[Photo via Daily News]
If you’ve been reading the Daily News lately, you would know that all the speculation about love and happiness was futile, since it can be boiled down to the algebraic equation above. The article, “When she’s hot & he’s not there’s a better shot at happiness,” seems to clear up any confusion (while, by the way, leaving very little up to imagination). I was unable get my hands on an original copy of the study without actually going to a library, possibly going through some kind of inter-library loan process, etc. I’m just way too lazy busy for that (if you’re more interested/ambitious than I, the cite is something like this: “Beyond initial attraction: Physical attractiveness in newlywed marriage,” J. of Family Psych., 2008 Feb Vol 22(1) 135-143). Anyway, to sum up the Daily News coverage, it looks like researchers studied 82 newlyweds and found that individuals in marital unions in which there is a discrepancy in attractiveness between the husband and wife (where the wife is hotter relative to the husband), are generally more content and behave “more positively” towards each other.
If you’re anything like me, you read something like that and gradually drift away to other words on the page, lazily scanning for something more … plausible. This time, my eyes didn’t have to go far before I saw the title, “Bad marriage worse for blood pressure than singledom.” Again, the title says it all, but now everything makes sense. If you’re a single female like myself, you need to marry an uglier guy … because then you’ll be in a happy (or, err, “content”) marriage … which means that you will have low blood pressure. Suddenly, I’m not so concerned about my genetic predisposition to hypertension.

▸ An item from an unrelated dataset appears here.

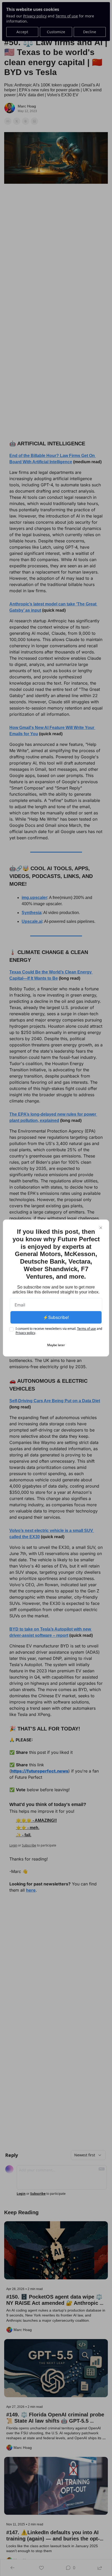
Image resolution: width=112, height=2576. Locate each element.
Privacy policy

So as a single girl in the city, do I buy all of this? Not entirely. Again, I didn’t read the study, but it just seems that if they’re measuring “contentment” as opposed to happiness … well, there has to be a control group for wealth in there. That’s not to say that a hotter girl couldn’t be happy with a poor, uglier guy. Indeed, she could. I just wonder who they were surveying and whether the source of contentment was really the nice uglier guy, or all the gifts/products/services he bought for his wife. Maybe this speaks more to the adage, “When the mother/wife is happy, everyone’s happy.” Or maybe it’s the security. But isn’t a little bit of insecurity exciting? Not to mention, what newlyweds aren’t content? I will leave you all to tinker with those variables. If nothing else, it’s an interesting theory to keep in mind.